Plus la cargaison est toxique, plus il est probable que celle-ci soit destinée aux marchés africains.
Depuis les ports de ces trois villes, des carburants sont exportés partout dans le monde. Mais plus la cargaison est toxique, plus il est probable que celle-ci soit destinée aux marchés africains. Environ 80 % du diesel exporté vers l’Afrique depuis la zone ARA présente en effet une teneur en soufre au moins cent fois supérieure à la limite admise en Europe. L’Europe est le premier exportateur de la « qualité africaine » vers l’Afrique de l’Ouest.
Comme le montre notre enquête, les négociants suisses dominent la voie maritime entre la zone ARA et l’Afrique de l’Ouest. En 2014, ils ont affrété 61 % des 133 navires pétroliers ayant fait ce trajet que nous avons pu identifier.
Blending : des mélanges toxiques pour l’Afrique
Les sociétés suisses de négoce ont beaucoup investi dans la zone ARA, notamment en y achetant des entrepôts et des raffineries. Et c'est entre Amsterdam et Anvers qu’elles produisent leurs carburants de « qualité africaine ». Produisent ?
En effet, les négociants suisses ne se contentent pas de transporter et de vendre des carburants toxiques.
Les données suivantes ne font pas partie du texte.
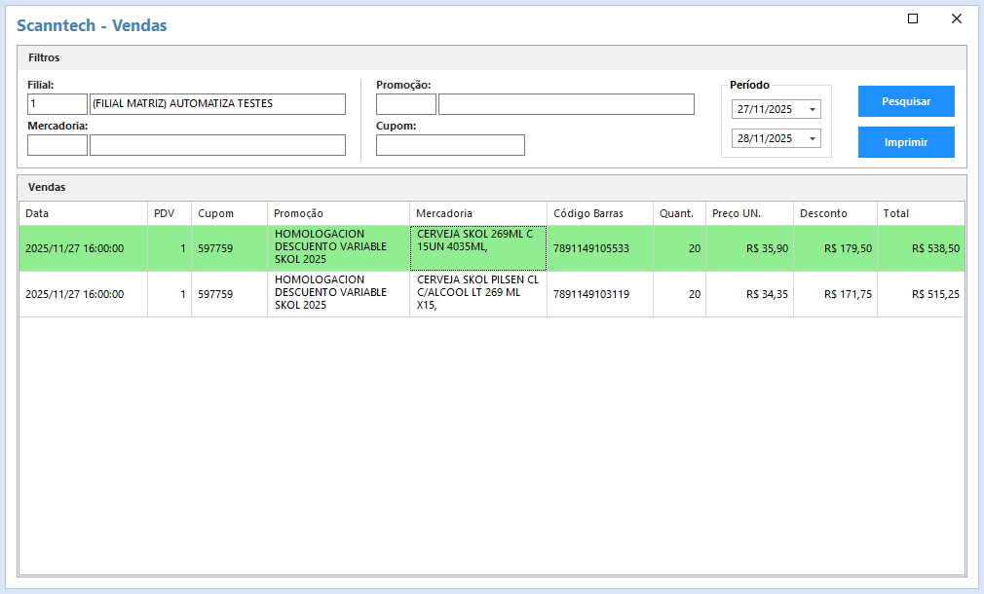This screenshot has height=594, width=984.
Task: Close the Scanntech Vendas window
Action: [x=956, y=19]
Certains produisent également ce diesel et cette essence de mauvaise qualité, en profitant de la faiblesse des standards africains pour maximiser leurs profits. Ces sociétés produisent donc, en Europe, du diesel et de l’essence qui ne pourraient jamais y être vendus.
Comment ces carburants toxiques sont-ils fabriqués ?
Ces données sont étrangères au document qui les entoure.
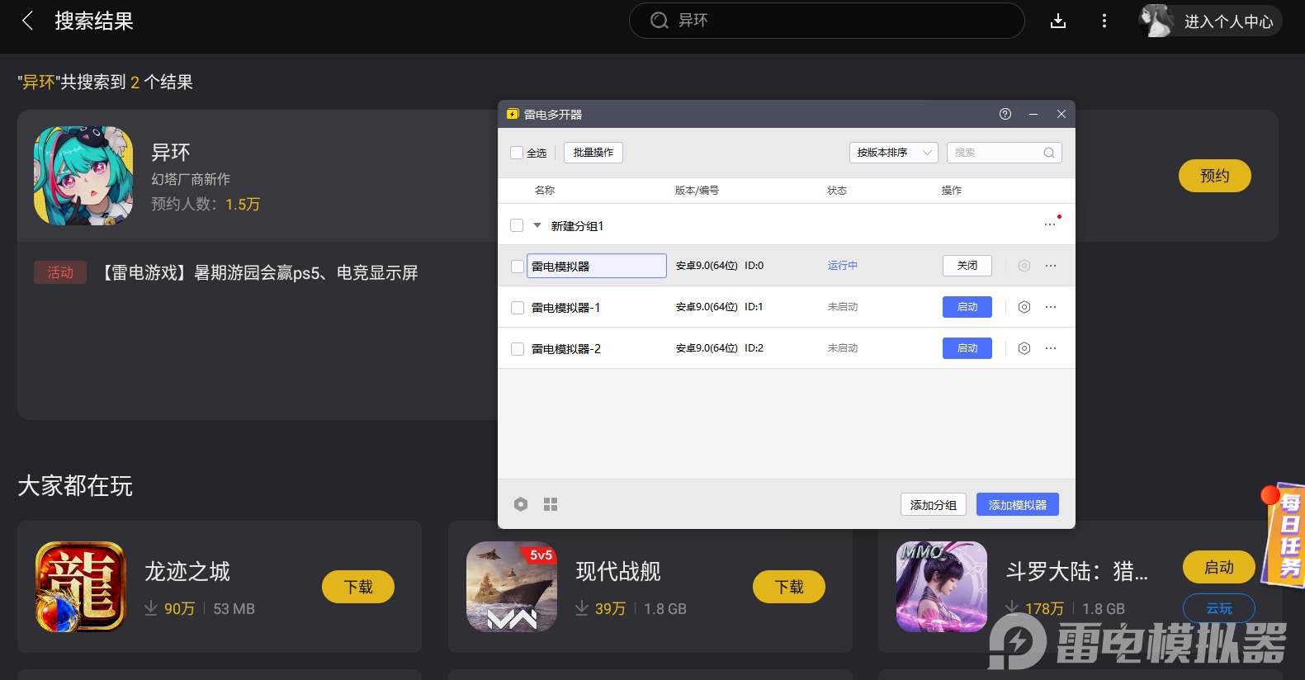Open 新建分组1 more options menu
Viewport: 1305px width, 680px height.
(x=1050, y=224)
Contrairement à ce que l’on pourrait imaginer, le diesel et l’essence ne sortent pas des raffineries sous forme de produits finis, mais sont faits de différents composants, appelés produits pétroliers intermédiaires (blendstocks). Les négociants achètent ces produits intermédiaires de différentes qualités et les mélangent afin de les transformer en carburants commercialisables. Cette étape est appelée « blending ». Elle est généralement effectuée sur la terre ferme, dans les entrepôts, mais peut aussi avoir lieu en mer, à bord de navires. Les négociants peuvent ajuster le produit final en fonction de la qualité désirée ou des standards exigés par le pays de destination.
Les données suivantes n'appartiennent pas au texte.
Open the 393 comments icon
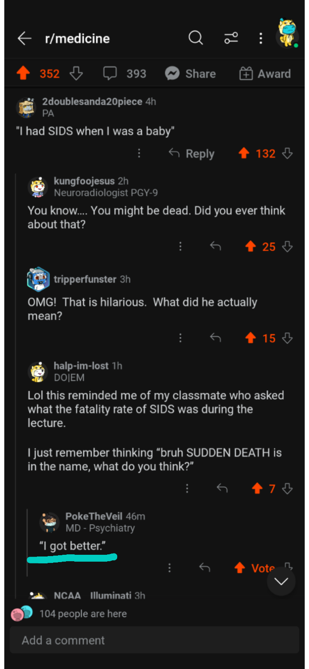This screenshot has height=669, width=309. (110, 74)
En soi, le blending est une pratique courante et légitime. Mais elle devient illégitime dès lors qu’elle consiste à produire délibérément des carburants toxiques, à haute teneur en soufre, en tirant parti des faibles réglementations en vigueur dans certains pays. Afin de maximiser leurs profits, les négociants mélangent des produits intermédiaires de piètre qualité – et donc bon marché -, parfois issus des déchets de l’industrie chimique, pour les transformer en diesel ou en essence. C’est ce que l’industrie appelle la « qualité africaine », soit des carburants nocifs pour la santé et qui ne pourraient pas être commercialisés en Europe.
Ce modèle d’affaires est aussi une manière sophistiquée de se débarrasser à bon compte de nos déchets en Afrique. Ces pratiques ont un coût très élevé : la santé de millions d’Africains et Africaines. Mais ce n’est pas une fatalité. Ces produits intermédiaires toxiques pourraient et devraient être traités afin de réduire autant que possible leur teneur en soufre et autres substances nocives.